Causes and risk factors
The exact causes of acute myeloid leukemia have not been discovered yet, though certain risk factors have been shown to predispose patients to the disease. The risk factors associated with AML are:
Age:This disease most commonly affects older adults, and incidence of the disease increases with age (average age at onset is 65 years). The incidence rate of the disease is higher in men than in women, though the reasons for this remain unknown.
Tobacco use: Tobacco use increases the risk of developing AML.
Exposure to chemicals: Cases of AML have been seen following prolonged exposure to benzene.
Previous cancer treatment: Previous treatment with certain cytostatics used in treating a number of cancers is related with an increase in the number of AML cases.

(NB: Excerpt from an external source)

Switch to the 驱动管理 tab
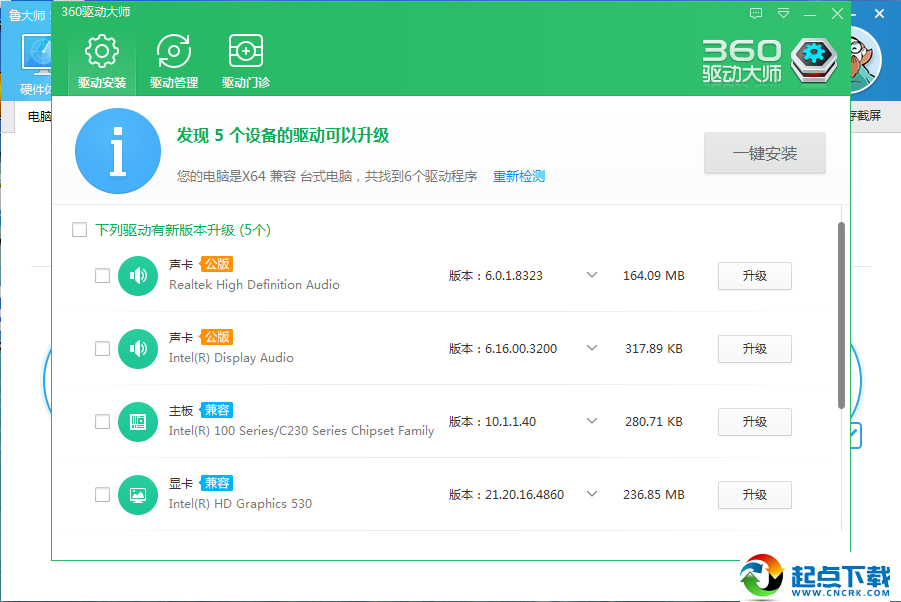This screenshot has height=602, width=901. (x=174, y=61)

These cytostatics include alkylating agents, anthracycline, topoisomerase II inhibitors, purine analogs, and platinum derivatives.
Exposure to radiation: Exposure to high doses of radiation increases the risk of developing AML. In rare cases, AML has been related to previous radiotherapy to treat tumors.
Previous hematological disorders:Patients with a history of myeloproliferative disease (myelofibrosis or thrombocythemia) or myelodysplastic syndrome are at greater risk of developing this kind of leukemia.
Genetic syndromes:Some syndromes such as Down syndrome and congenital diseases like Fanconi anemia, Bloom syndrome, Li-Fraumeni syndrome, or congenital neutropenia increase the risk of AML.